*** Passage provided ***

# YCV50 Blue is sick



## NGroeneveld (Jan 23, 2011)

The Traynor YCV50 Blue is sounding thin, weak, and tinny. Very metallic tone. Any ideas? 

Also - does this amp benefit from removing the stock tubes and replacing them with something else?

Thanks!


----------



## keto (May 23, 2006)

I'd for sure start with tubes before taking it to a tech - no biasing is required. Start with a fresh set of preamp tubes.

I just bought a YCV50 Black, same amp with very minor circuit tweaks. Mine certainly benefited from changing out the power tubes, going to JJ's gave the drive channel a little earlier crunch and the middiness JJ's are known for. I haven't done the preamp yet, but will as it's still not quite what I think it could be.


----------



## Mooh (Mar 7, 2007)

I switched tubes in mine but I can't remember to what. Sounds great. I also ditched the stock speaker for an Eminence, and generally use the extension cabinet as well. Don't put it against a wall, the back need to "breath".

Peace, Mooh.


----------



## mrmatt1972 (Apr 3, 2008)

sounds like dying power tubes. Switch em pout, those have an auto biasing circuit so its easy.


----------



## dcole (Oct 8, 2008)

You have to be careful with calling these auto biasing amps, even if Traynor does. There is still an adjustment inside these amps to bias them if need be. What the circuit actually does is balance the current between the output tubes so tubes don't have to be matched well, but that is a different topic all together.


----------

*** Source material ***

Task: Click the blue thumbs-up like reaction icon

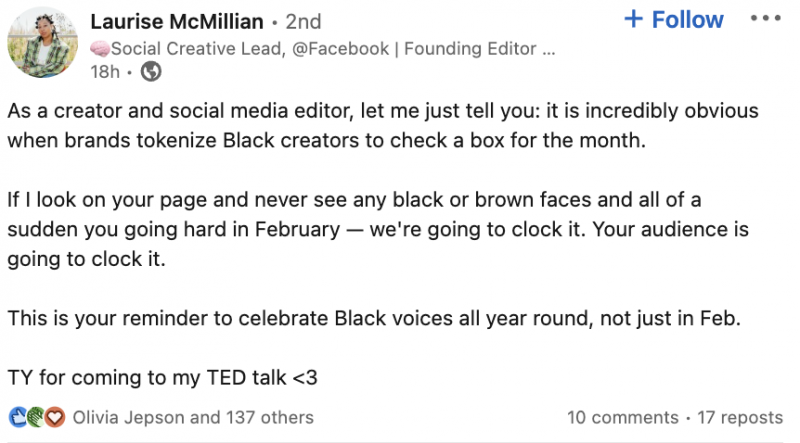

***

> **Exercise requirements**
- 1) Please set down the part of the Traynor amp thread above from "The Traynor YCV50" up to and including "with something else?", with no changes.
- 2) Answer these questions from the Traynor amp thread above.
(a) What brand of speaker did Mooh put in place of the stock speaker?
(b) What tubes did keto switch the power tubes to?
(c) According to dcole, what does the circuit in these amps actually do?

> **Solved tasks**
- 1)
The Traynor YCV50 Blue is sounding thin, weak, and tinny. Very metallic tone. Any ideas? 

Also - does this amp benefit from removing the stock tubes and replacing them with something else?

- 2)
(a) An Eminence.
(b) JJ's.
(c) It balances the current between the output tubes so that the tubes don't have to be matched well.